Before Sunrise was a film about a boy and a girl meeting and making a connection one night in a beautiful, faraway city. Celene (Julie Delpy) and Jesse (Ethan Hawke) were strangers on a train who came together for a one-night stand of conversation, confessions and romance, then parted ways with a vow to meet again six months hence. Before Sunset catches up with those same two people, nine years later, as they meet, more or less by chance, in a Paris bookstore.

It turns out that the pair didn't reunite as planned nine years earlier (actually, one showed up and one didn't), and since they hadn't exchanged phone numbers (being young and impulsive), Jesse and Celene lost touch. Neither apparently ever forgot that night, though, and Jesse even wrote a book about it, a "modest bestseller" that he's in Paris promoting when the person with whom he shared that long-ago evening walks into the room.

What ensues is a veritable talkfest between two hyper-articulate individuals who have a lot to say to one another, as well as a walking tour of Paris in the fall (and it doesn't get much better than that). When we last saw Jesse and Celene they were both beautiful, intensely curious creatures, eager to experience everything that life had in store for them, and filled with that delightfully annoying sense of near-invincibility that most 23-year-olds seem to have. Now, in their early 30s, both have been a little beaten down by life and each is marked by the knowledge that decisions matter, often more than we want them to, and that the clock is ticking.

Time doesn't just pass in this film, it grandstands; it's the acknowledged third star (right along with Delpy and Hawke) in a film that tells us right up front that all time is a circle without end. That may sound just a wee bit self-conscious or even pretentious, but Linklater isn't just airing some of those same philosophical obsessions he's previously tinkered with in Slacker and Waking Life. What the director is getting at here is something more practical, just letting us know that even though the past may be past, everyone from the incurable romantic to the hard-bitten cynic gets another chance eventually. At least in his movie.

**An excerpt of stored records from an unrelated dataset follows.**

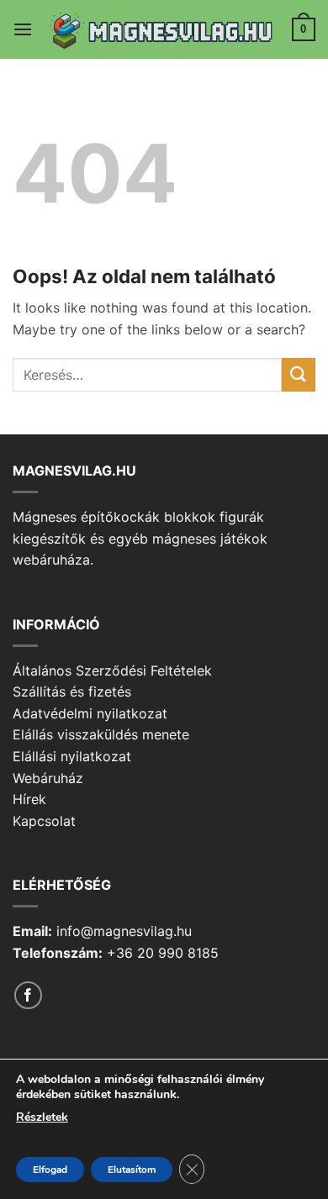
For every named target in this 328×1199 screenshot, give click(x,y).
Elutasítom (132, 1169)
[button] (23, 29)
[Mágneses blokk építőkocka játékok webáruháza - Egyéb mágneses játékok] (163, 29)
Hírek (29, 799)
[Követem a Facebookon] (28, 995)
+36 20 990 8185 (163, 952)
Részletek (42, 1117)
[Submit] (298, 374)
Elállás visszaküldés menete (101, 734)
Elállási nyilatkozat (72, 756)
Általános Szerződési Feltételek (112, 670)
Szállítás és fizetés (72, 691)
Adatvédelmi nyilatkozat (90, 713)
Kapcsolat (44, 820)
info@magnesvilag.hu (124, 931)
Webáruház (48, 778)
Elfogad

The verbal dance between the characters is beautifully played by Hawke and Delpy (who helped write their own dialogue), beginning awkward and tentative and gradually becoming more natural and at ease as the characters begin to square their memories of one another with the reality of who they are now. For all the talk, there's always something unspoken bubbling away in the space between these two ex-lovers, a not altogether unpleasant tension generated from not quite knowing where nostalgia for what was or what might have been ends and genuine affection begins.

There's some resentment and even anger here too, as Before Sunset turns out to be a somewhat less sunny and more complex film than Before Sunrise. We're constantly aware of time passing and slipping away, from the real-time effect created from unedited, long takes where the camera tracks the pair through the neighborhoods and back streets of Paris. We see time and experience written on their faces, too, with Hawke's pretty boy features now transformed into a harder, bonier, less forgiving version. Delpy still glows, but she's lost a bit of baby fat too — as has the film, which is even more stripped down than the 1995 model.

In the end, this wisp of a film becomes something thrilling, even without a single special effect, explosion or chase scene. The movie manages to thrill us by throwing into our faces most of our expectations about what we think a film should be, and by so gently but completely engaging our minds, our senses and, ultimately, our emotions.

As for Jesse and Celene getting back together, all I'll say is that Linklater lets the audience have a vote in the matter, and the outcome depends largely upon whether you're an optimist or a pessimist. In any event, another sequel is definitely in order, so what do you say, Richard? Is there a Sunrise, Sunset or The Sun Also Rises in the cards, maybe for 2013? Call it whatever you want, but don't leave us hanging.